LIU Xu-xia1,2,PEI Dong3,LIU Jian-fei1,GONG Yuan1,WANG Mao-he1,2,DI Duo-long1*,GUO Mei2*   

  1. 1Key Laboratory of Chemistry of Northwestern Plant Resources and Key Laboratory for Natural Medicine of Gansu Province,Lanzhou Institute of Chemical Physics,Chinese Academy of Sciences;2School of Pharmacy,Gansu Uiniversity of Traditional Chinese Medicine,Provincial Key Laboratory of Medicinal Chemistry and Quality Research in Gansu Province,Lanzhou 730000,China;3Qingdao Center of Resource Chemistry & New Materials,Qingdao 266000,China;

  • Online:2019-10-28 Published:2019-11-11

摘要: 为建立枸杞子的HPLC指纹图谱和产区识别模型,为枸杞子样品的产区预测提供参考。采用依利特 Sepherisorb ODS C18(250 mm × 4.6 mm,5 μm)色谱柱,以0.3%冰乙酸水-乙腈为流动相,梯度洗脱;柱温:25 ℃;流速:1 mL/min;检测波长:310 nm;利用“中药色谱指纹图谱相似度评价系统(2012版)”对5个产区34批枸杞子样品进行相似度评价,利用SIMCA 14.1软件进行聚类分析(CA),主成分分析(PCA) 和正交偏最小二乘(OPLS)分析。确定了28个HPLC指纹图谱共有峰;相似度评价结果表明由于产区地理生态环境的差异导致不同产区样品之间的不同,聚类分析结果表明同一产区的样品可以很好的聚为一类;主成分分析载荷图确定P12、P23和P26为不同产区枸杞子的差异性化合物。通过正交偏最小二乘法建立了枸杞子产区识别模型,模型判别率为89.0%,准确的预测了9个产区的枸杞子。本方法简便,稳定可靠,可用于枸杞子药材的产区判别。

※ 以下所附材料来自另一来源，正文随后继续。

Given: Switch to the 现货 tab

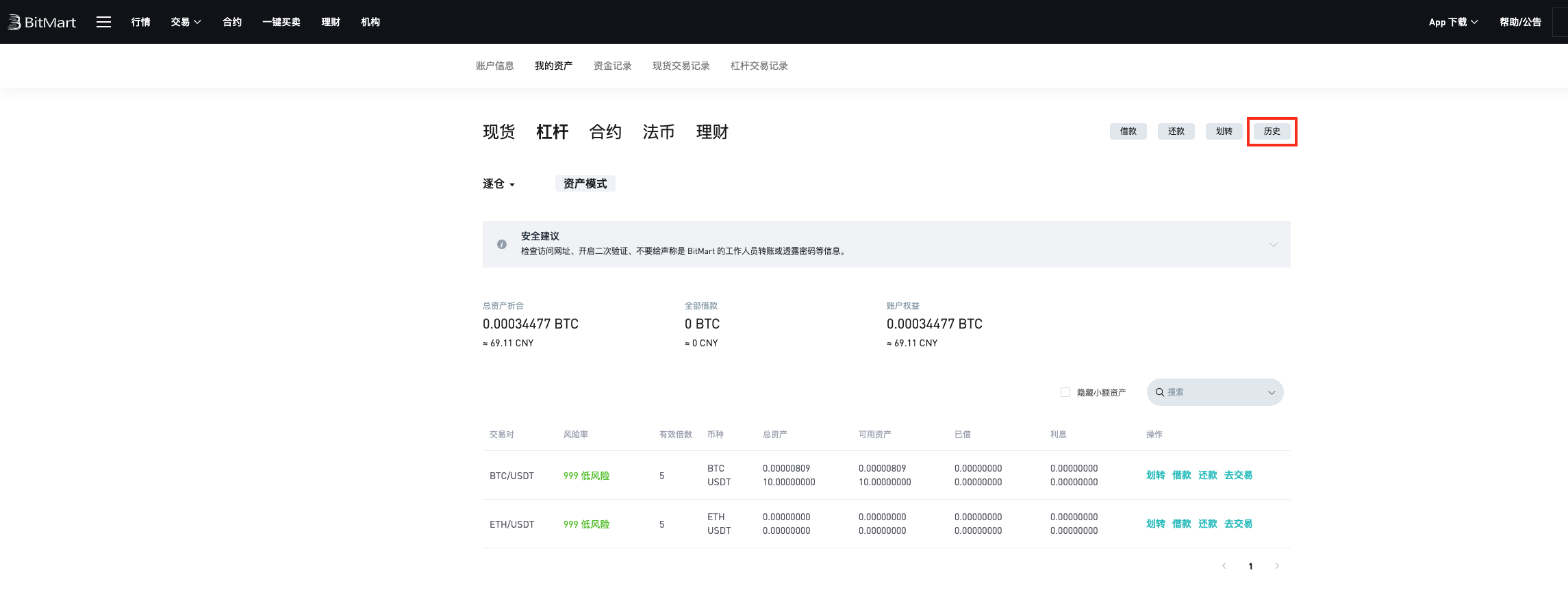Looking at the screenshot, I should coord(498,131).
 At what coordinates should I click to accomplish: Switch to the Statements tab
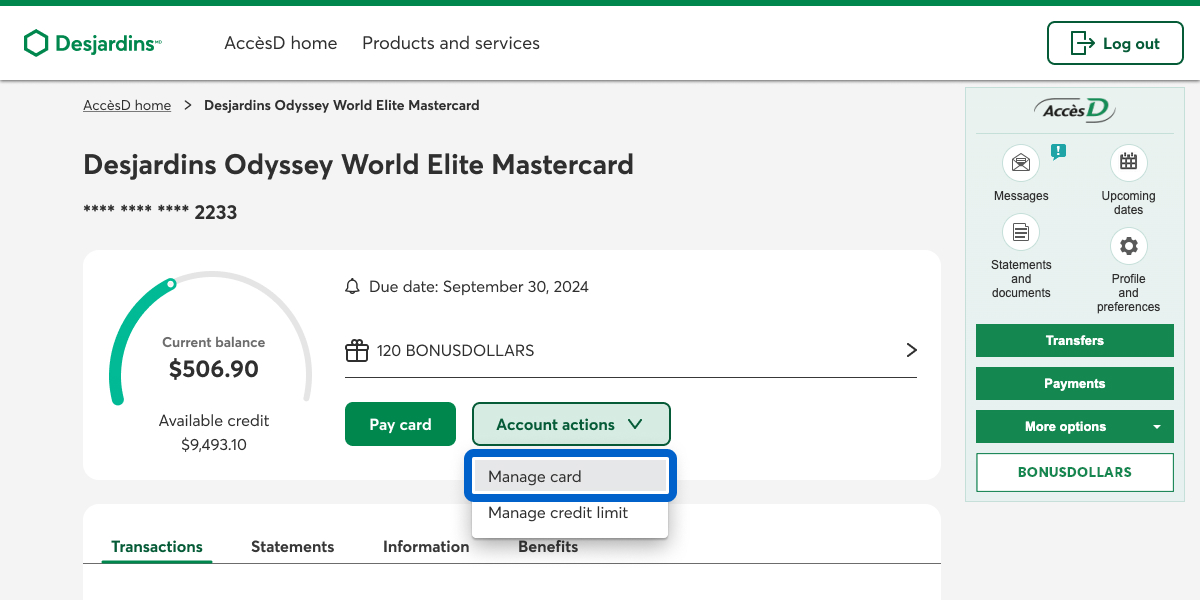pyautogui.click(x=292, y=546)

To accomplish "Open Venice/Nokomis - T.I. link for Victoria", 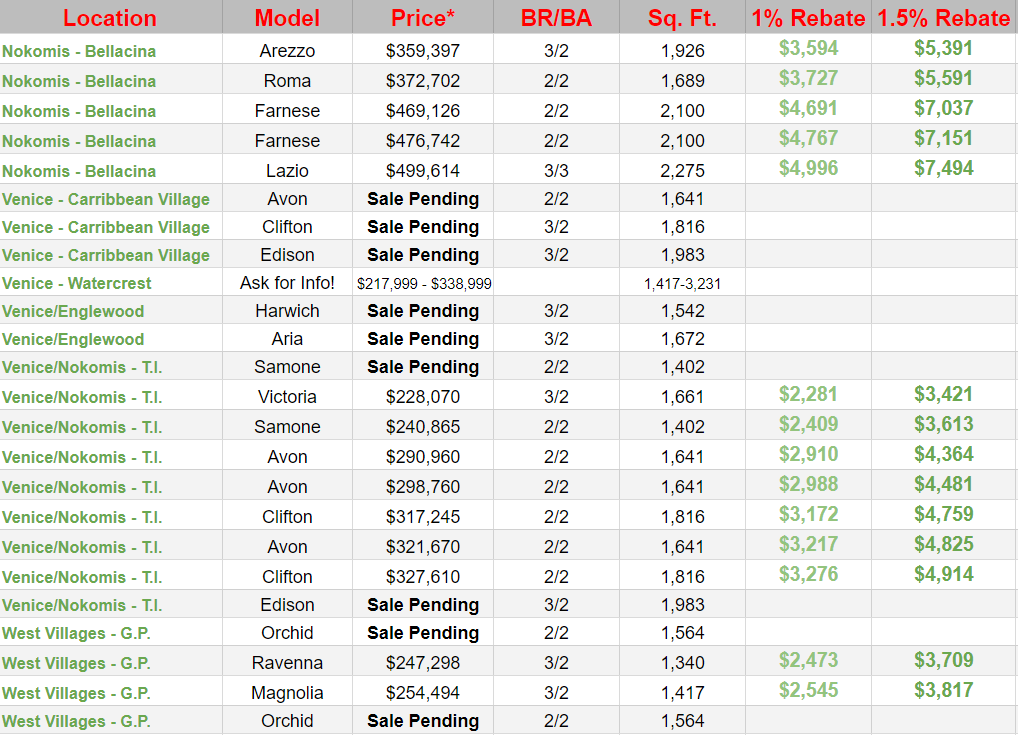I will coord(82,397).

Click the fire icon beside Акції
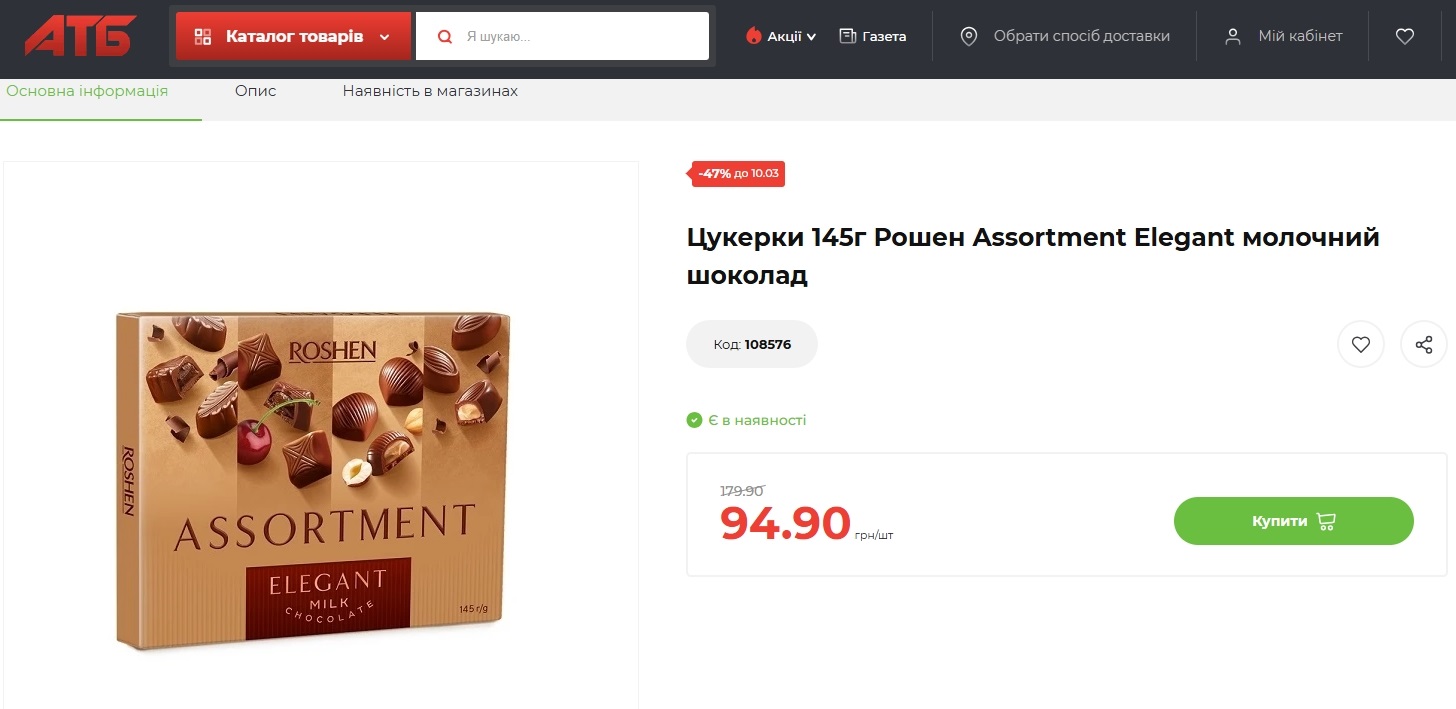tap(754, 36)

关键词: 枸杞子, 指纹图谱, 主成分分析, 正交偏最小二乘, 产区

Abstract: The aim of this work is to establish a HPLC fingerprint and region identification model of Lycii fructus,and to providie reference for prediction of samples production areas.The analysis was performed on an Elite Sepherisorb ODS C18 (250 mm × 4.6 mm,5 μm) column.The mobile phase was consisted of water containing 0.3% glacial acetic acid and acetonitrile.The column temperature was set as 25 ℃.The flow rate was 1.0 mL/min and the detection wavelength was 310 nm.The similarities of Lycii fructus samples (34 batches collected from five different production areas) were evaluated by the software of "Similarity Evaluation System for Chromatographic Fingerprint of TCMs (2012 version)".The cluster analysis (CA),principal component analysis (PCA) and orthogonal partial least squares (OPLS) analysis were performed by the SIMCA 14.1 software.In this study,28 common peaks in the HPLC fingerprints were determined.The similarity evaluation results indicated that the Lycii fructus samples of different origins have significant differences due to the variously geographical and ecological environment of the production areas.The results of cluster analysis showed that Lycii fructus samples from the same production area can be well clustered into one class.Principal component analysis determined that P12,P23 and P26 were the differential compounds of samples from different areas.The discrimination model of the production areas was established by orthogonal partial least squares method.The model discrimination rate was 89.0%,and the Lycii fructus samples of nine production areas were accurately predicted.This method is simple,stable and reliable.And it can be used for prediction of Lycii fructus from different production area.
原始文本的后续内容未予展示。